Exercise materials:
* * *

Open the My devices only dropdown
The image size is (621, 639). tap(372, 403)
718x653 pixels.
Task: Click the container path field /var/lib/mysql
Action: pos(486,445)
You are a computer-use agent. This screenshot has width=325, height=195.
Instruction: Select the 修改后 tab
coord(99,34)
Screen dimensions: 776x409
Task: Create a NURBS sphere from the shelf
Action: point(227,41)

* * *

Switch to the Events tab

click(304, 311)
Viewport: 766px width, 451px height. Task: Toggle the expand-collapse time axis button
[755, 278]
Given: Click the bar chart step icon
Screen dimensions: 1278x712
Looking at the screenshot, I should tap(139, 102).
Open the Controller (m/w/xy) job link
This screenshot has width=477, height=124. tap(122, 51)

* * *

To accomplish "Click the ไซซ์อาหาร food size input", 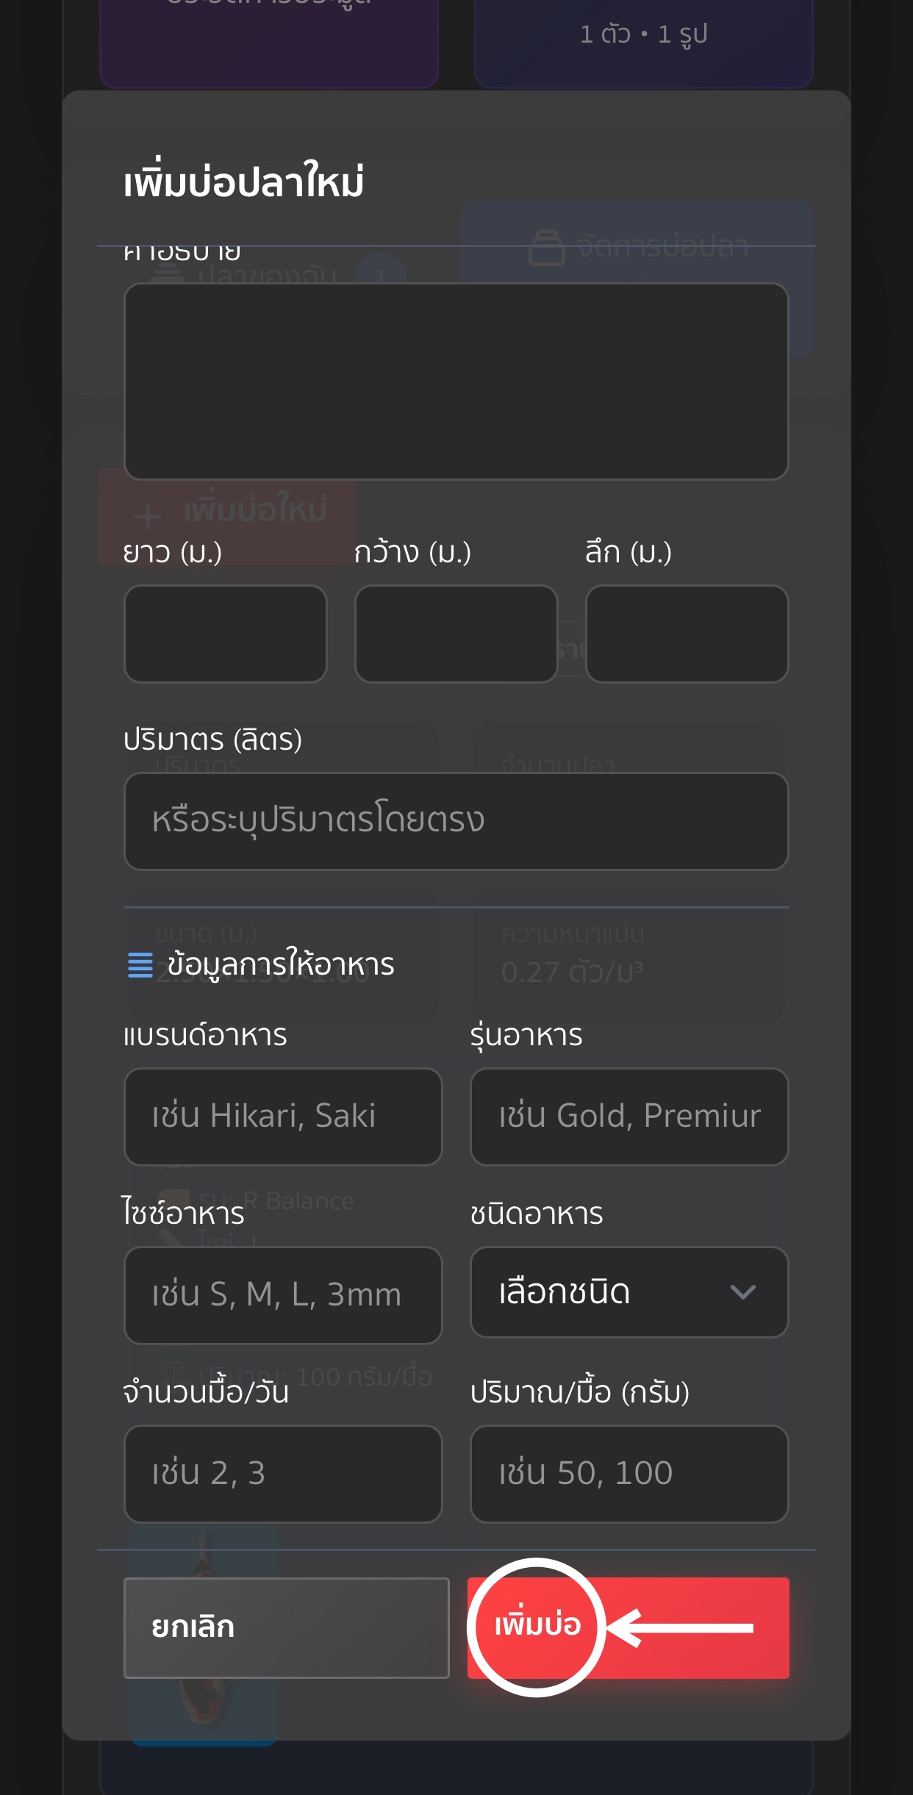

* * *

Task goal: Search the listing above for the lines with "Open the My devices only dropdown" and "You are a computer-use", then output those lines and all lines between them exactly.

Answer for this exercise:
Open the My devices only dropdown
The image size is (621, 639). tap(372, 403)
718x653 pixels.
Task: Click the container path field /var/lib/mysql
Action: pos(486,445)
You are a computer-use agent. This screenshot has width=325, height=195.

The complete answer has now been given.